ЗАДАНИЕ
Ответьте на вопросы по тексту о военных реформах в России, пронумеровав ответы так же.
1. До какого года просуществовала рекрутская система набора?
2. Кто в тексте назван автором реформ?
3. Чьи взгляды господствовали в российской армии всю вторую половину XIX столетия?

ПОКАЗАННЫЙ ТЕКСТ
Впрочем, вся эта система оказалась полностью дискредитирована в ходе осады Севастополя. Российская армия потерпела поражение, которое с полным основанием можно назвать позорным. Она была побеждена на своей территории вражеским десантом. Главной причиной принято считать, что русская армия в отличие от противника не имела возможности воспользоваться достижениями промышленной революции, прежде всего нарезным стрелковым оружием, паровым флотом. Однако куда важнее то, что государство, мобилизовав огромную армию, оказалось неспособно перебросить ее в район боевых действий, а сражавшиеся под Севастополем войска не получали в достаточном количестве провианта и боеприпасов. И то, и другое происходило из-за неразвитости коммуникаций, общей отсталости страны.
Однако прошло еще более двадцати лет, прежде чем Россия решилась на проведение военной реформы. Рекрутская система набора просуществовала до 1877 г. Не случайно от нее отказались лишь после отмены крепостного права (напомним, что как раз Петр, руководствуясь прежде всего интересами содержания армии, окончательно закрепил крепостнические отношения в России). Рекрутчина была заменена всеобщей воинской обязанностью. Причина тому была отнюдь не гуманитарного характера. «Война франко-прусская, — пишет в своем дневнике автор реформ военный министр Д.А. Милютин, — произвела громадное впечатление <…>. Умы поражены громадностью военных сил, развернутых Пруссией, быстрыми ударами, нанесенными могущественному врагу» [цит. по: Государственная оборона России 2002: 505]. Россия брала на вооружение прусский вариант создания мобилизационного резерва.
При всей прогрессивности милютинских реформ они, удивительное дело, не привели к победам русского оружия. Скорее наоборот, с началом формирования вооруженных сил на основе всеобщей воинской обязанности российская армия потерпела два страшных поражения, в 1904—1905 и 1914—1917 гг. Более того, каждое из них оборачивалось революцией. Последняя, как известно, уничтожила трехсотлетнюю империю. Однако было бы совершенно неверно винить в произошедшем милютинские реформы. Дело в том, что реформы эти отвечали общемировым тенденциям развития вооруженных сил: наступала эпоха массовых армий.
Главная проблема заключалась в том, что эти вполне современные на тот период времени формы военной организации никоим образом не соответствовали ни интеллектуальному уровню военных мыслителей и правителей российского государства, ни, что самое главное, уровню развития общества и государства. «Русских я считаю хуже, чем они обычно бывали, они приняли систему всеобщей воинской повинности, для которой они недостаточно цивилизованны, к тому же им определенно очень не хватает хороших офицеров для такой системы» [Маркс, Энгельс 1965: 28], — чрезвычайно точно предсказывал будущие проблемы Фридрих Энгельс (мы еще вернемся к этому при анализе недавних армейских реформ А.Э. Сердюкова). Всю вторую половину XIX столетия в российской армии господствовали взгляды генерала М.И. Драгомирова, который максимально примитизировал знаменитую суворовскую максиму: «Пуля дура — штык молодец». В эпоху господства пулеметов и тяжелой артиллерии русские генералы продолжали уповать на рукопашный бой и штыковую атаку, которые, безусловно, были чрезвычайно эффективны, но только против турецкого войска XVIII столетия. В следующую эпоху это вылилось в бессмысленные фронтальные атаки на огневые точки противника. Несмотря на кардинально изменившиеся условия ведения боевых действий, российские генералы, как и столетие до того, предпочитали воевать, не считая своих потерь, в полной уверенности, что они могут быть восполнены. При этом они не допускали, что российские солдаты, люди вооруженные, могут взбунтоваться против своих командиров. В этой своей уверенности они опирались на опыт Петра, не побоявшегося вооружить крепостных.

ИСХОДНЫЕ ДАННЫЕ
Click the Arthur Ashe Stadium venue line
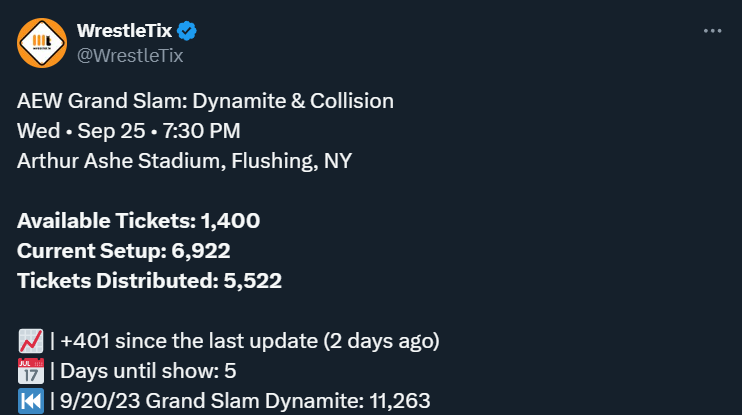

ПОЛНЫЙ ОТВЕТ
1. До 1877 г.
2. Военный министр Д.А. Милютин.
3. Взгляды генерала М.И. Драгомирова.